D’après le texte sur l’affaire Zwarte Piet, combien d’heures d’enseignement sont consacrées, sur toute la période du secondaire, aux 75 années d’histoire coloniale ?

**Extrait de page**
%%

L’affaire «zwarte piet»

Considérons le débat croissant autour de la figure de Zwarte Piet, défendue par certains comme un trésor de la tradition et du folklore flamands et dénoncé par d’autres comme l’expression d’un racisme culturel, banalisé. L’absence de consensus
dans un contexte translocal de polémiques fortes, notamment aux Pays-Bas, n’empêche pas le Centre pour l’égalité des chances de déclarer que Zwarte Piet n’est pas raciste, fermant toute possibilité d’échanges autour des histoires, mémoires et sensibilités différenciées. Comment ne pas y voir une négation des voix qui se sont élevées au sein des minorités « noires » vis-à-vis d’un personnage perçu comme une figure emblématique des traitements dégradants et humiliants de l’Europe vis-à-vis des populations « noires » d’Afrique subsaharienne ? Faire appel à la tradition et aux cultures pour dénier à l’autre toute possibilité de s’exprimer et d‘être entendu est problématique. Car en poussant le raisonnement à l’excès, l’on pourrait dire que le racisme fait partie des traditions européennes. Une tradition plus vieille que la fondation du Royaume de Belgique. Est-ce à dire qu’il faut la conserver ?

Une histoire coloniale

La négrophobie se caractérise précisément par l’histoire longue et par un apparent paradoxe : d’une part, des logiques de mise à distance, symbolique et matérielle, d’autre part, un enchevêtrement, celui de l’histoire afroeuropéenne. Une histoire littéralement gravée dans la pierre, comme en témoignent l’architecture, les monuments, les iconographies qui jalonnent l’espace public belge. Mais qui les voit ? Les « colonial tours » organisés par divers organismes et indivdus revendiquant un savoir « décolonisé », rendent intelligible une historicité qui fait partie des murs, une culture qui ne dit pas son nom. Pour Valérie Brixhe, Lucas Catherine, Antoine Tshitungu et plus récemment le Collectif Mémoire coloniale, ces visites s’attachent à rendre intelligibles les racines africaines et coloniales du patrimoine historique belge. Autrement dit, si la négrophobie renvoie à un large répertoire de représentations et d’expressions au quotidien, elle renvoie aussi à une absence de politiques publiques spécifiques qui tend, de façon plus ou moins implicite, à normaliser la xénophobie (post)coloniale. Le silence relatif à l’apport des Congolais au développement de la Belgique a pour partie liée avec cette situation. Ce silence constitue une négation active de l’Autre mais aussi de soi. Car les deux heures d’enseignement allouées durant toute la période du secondaire aux 75 années d’histoire coloniale ne témoignent pas seulement d’une politique d’éducation défaillante mais de politiques identitaires, nationales, amputées de plus des deux tiers de leur histoire. Il en va, en définitive, du lien entre le retour sur l’histoire partagée – que faire de cette histoire une fois les liens d’assujettissement théoriquement déliés ? –, et les politiques contemporaines de la race qui ont notamment pour particularité de disqualifier les revendications diasporiques, militantes, postcoloniales ou subalternes. Une disqualification aux formes multiples : accusations de communautarisme, prise de parole au nom de « l’autre », renvoidos à dos du racisme structurel à un supposé racisme anti-Blanc réactionnel… Dans ce contexte, parler de négrophobie c’est souligner l’implicite, ce qui se dénie et se dérobe pour la majorité mais fait retour de manière violente et brutale pour les minorités.

%%

Données de position des mots et des items

%%

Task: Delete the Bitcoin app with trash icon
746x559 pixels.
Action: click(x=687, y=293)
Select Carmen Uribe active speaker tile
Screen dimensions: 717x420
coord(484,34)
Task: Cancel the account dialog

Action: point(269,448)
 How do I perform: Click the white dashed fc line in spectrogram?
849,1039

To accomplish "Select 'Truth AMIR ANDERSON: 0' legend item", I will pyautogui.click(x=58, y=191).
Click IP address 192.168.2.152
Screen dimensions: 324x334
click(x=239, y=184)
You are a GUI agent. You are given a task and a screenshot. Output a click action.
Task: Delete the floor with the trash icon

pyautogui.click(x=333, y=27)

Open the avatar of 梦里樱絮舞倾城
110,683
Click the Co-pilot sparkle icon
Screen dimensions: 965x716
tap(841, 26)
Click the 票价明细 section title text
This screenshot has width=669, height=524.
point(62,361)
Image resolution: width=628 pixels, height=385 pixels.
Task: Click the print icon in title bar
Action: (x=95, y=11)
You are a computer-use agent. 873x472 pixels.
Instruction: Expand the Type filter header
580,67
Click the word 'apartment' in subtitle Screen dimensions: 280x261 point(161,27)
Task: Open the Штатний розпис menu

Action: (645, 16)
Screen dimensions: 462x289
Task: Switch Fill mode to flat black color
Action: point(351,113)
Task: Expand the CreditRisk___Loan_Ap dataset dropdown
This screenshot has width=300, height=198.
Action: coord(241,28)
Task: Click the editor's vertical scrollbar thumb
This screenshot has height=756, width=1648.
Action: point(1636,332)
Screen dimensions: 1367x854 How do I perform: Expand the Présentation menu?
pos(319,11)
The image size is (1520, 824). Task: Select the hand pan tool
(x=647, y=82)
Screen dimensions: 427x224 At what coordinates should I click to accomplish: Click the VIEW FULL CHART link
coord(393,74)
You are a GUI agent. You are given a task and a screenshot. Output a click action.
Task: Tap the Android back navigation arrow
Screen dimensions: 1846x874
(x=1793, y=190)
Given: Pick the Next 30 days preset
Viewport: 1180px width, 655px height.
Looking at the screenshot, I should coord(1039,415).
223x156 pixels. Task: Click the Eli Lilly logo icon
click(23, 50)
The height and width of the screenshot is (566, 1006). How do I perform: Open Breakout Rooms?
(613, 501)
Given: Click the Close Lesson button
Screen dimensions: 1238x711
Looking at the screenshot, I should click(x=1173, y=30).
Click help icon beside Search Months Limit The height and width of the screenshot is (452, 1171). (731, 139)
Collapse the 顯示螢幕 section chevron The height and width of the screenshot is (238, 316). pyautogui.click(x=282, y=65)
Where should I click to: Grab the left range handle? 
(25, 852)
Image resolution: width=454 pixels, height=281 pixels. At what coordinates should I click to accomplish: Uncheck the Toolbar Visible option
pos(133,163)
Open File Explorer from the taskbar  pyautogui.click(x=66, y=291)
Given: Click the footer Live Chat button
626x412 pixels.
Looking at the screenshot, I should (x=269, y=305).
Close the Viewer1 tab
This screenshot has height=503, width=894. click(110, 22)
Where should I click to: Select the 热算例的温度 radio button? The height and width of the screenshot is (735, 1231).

%%

**Réponse complète**
Deux heures d’enseignement y sont consacrées sur toute la période du secondaire.